Durant
cette quinzaine, le mouvement prit une ampleur exceptionnelle. Des
facultés et des établissements scolaires, la
grève se répandit dans tous les secteurs
d’activité. Après
le 13 mai, la demande de la décision de la grève
généralisée se manifestait de plus en
plus. Le dimanche 19 mai, le CN du SNES appela tous les personnels
à la cessation des cours en restant dans les
établissements ; le lundi 20, la CA de la FEN
lança le mot d’ordre à tous les
personnels de l’Education nationale de
« cesser totalement leur
travail » à compter du 22 mai. Des
comités de grève
s’instituèrent dans les établissements
souvent « occupés »
comme l’étaient les facultés et les
usines. La reconnaissance des CAL et surtout l’occupation
nocturne des lycées ne faisait pas
l’unanimité parmi les enseignants, y compris
grévistes.
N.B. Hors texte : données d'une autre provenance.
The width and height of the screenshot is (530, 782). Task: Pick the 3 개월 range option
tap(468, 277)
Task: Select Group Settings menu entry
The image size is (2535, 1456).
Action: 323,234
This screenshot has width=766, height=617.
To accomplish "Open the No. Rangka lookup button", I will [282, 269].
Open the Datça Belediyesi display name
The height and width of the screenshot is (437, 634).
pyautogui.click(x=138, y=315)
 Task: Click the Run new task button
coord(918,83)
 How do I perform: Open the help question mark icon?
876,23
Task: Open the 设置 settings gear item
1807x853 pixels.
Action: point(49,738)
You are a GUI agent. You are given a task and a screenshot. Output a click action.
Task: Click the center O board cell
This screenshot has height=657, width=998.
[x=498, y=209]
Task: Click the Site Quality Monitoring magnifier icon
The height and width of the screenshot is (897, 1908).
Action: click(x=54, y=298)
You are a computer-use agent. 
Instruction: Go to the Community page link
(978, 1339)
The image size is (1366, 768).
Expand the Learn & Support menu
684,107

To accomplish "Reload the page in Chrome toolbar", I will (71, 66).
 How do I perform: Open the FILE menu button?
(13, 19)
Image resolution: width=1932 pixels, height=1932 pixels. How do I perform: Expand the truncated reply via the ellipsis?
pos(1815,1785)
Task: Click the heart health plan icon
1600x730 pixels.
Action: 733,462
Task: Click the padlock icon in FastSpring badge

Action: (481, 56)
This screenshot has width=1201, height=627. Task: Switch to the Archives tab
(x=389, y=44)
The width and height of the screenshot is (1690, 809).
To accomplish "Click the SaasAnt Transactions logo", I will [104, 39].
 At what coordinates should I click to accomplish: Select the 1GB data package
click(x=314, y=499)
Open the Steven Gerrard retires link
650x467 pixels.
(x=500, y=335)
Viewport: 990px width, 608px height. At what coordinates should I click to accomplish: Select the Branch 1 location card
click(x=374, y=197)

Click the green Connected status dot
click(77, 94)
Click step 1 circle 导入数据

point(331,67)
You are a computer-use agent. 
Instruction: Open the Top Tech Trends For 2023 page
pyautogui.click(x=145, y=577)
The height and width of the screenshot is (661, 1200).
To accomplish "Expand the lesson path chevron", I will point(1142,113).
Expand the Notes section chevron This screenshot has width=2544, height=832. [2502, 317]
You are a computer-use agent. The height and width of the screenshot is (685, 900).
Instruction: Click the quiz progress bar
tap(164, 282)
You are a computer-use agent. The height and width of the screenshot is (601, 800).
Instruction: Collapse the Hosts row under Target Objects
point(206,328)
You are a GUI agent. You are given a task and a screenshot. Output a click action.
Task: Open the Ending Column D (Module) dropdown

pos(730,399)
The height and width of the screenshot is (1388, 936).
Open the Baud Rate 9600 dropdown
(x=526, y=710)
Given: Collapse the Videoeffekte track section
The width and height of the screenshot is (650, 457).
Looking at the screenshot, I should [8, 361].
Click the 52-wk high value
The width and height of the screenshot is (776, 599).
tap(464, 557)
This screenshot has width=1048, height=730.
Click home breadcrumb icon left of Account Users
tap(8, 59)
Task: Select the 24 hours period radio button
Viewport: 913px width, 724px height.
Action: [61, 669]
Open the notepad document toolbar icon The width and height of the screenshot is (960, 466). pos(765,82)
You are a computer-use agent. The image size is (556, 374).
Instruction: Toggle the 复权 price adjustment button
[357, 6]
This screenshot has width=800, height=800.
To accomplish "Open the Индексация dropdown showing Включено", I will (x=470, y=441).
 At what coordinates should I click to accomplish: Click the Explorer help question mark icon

Des commissions
profs-élèves travaillaient néanmoins
à l’étude de réformes et de
propositions de modalités exceptionnelles pour le bac (voir
partie 4). Les S1 et AG intersyndicales s’appliquaient
à définir les revendications et leurs
priorités. Les fissures dans
le front étudiants-travailleurs ne tardèrent pas
à s’élargir, notamment entre la CGT et
l’UNEF. A Paris, le 24 mai, la CGT et l’UNEF et le
SNESUp manifestèrent séparément. Le S3
de Paris fut présent dans la manifestation
organisée par la CGT. Les centrales
syndicales obtinrent des négociations
générales Gouvernement-Patronat-Syndicats qui se
conclurent par un « projet de protocole
d’accord » de Grenelle le 27 mai au matin.
La FEN participa à ces négociations mais sa
délégation ne comportait aucun dirigeant du SNES.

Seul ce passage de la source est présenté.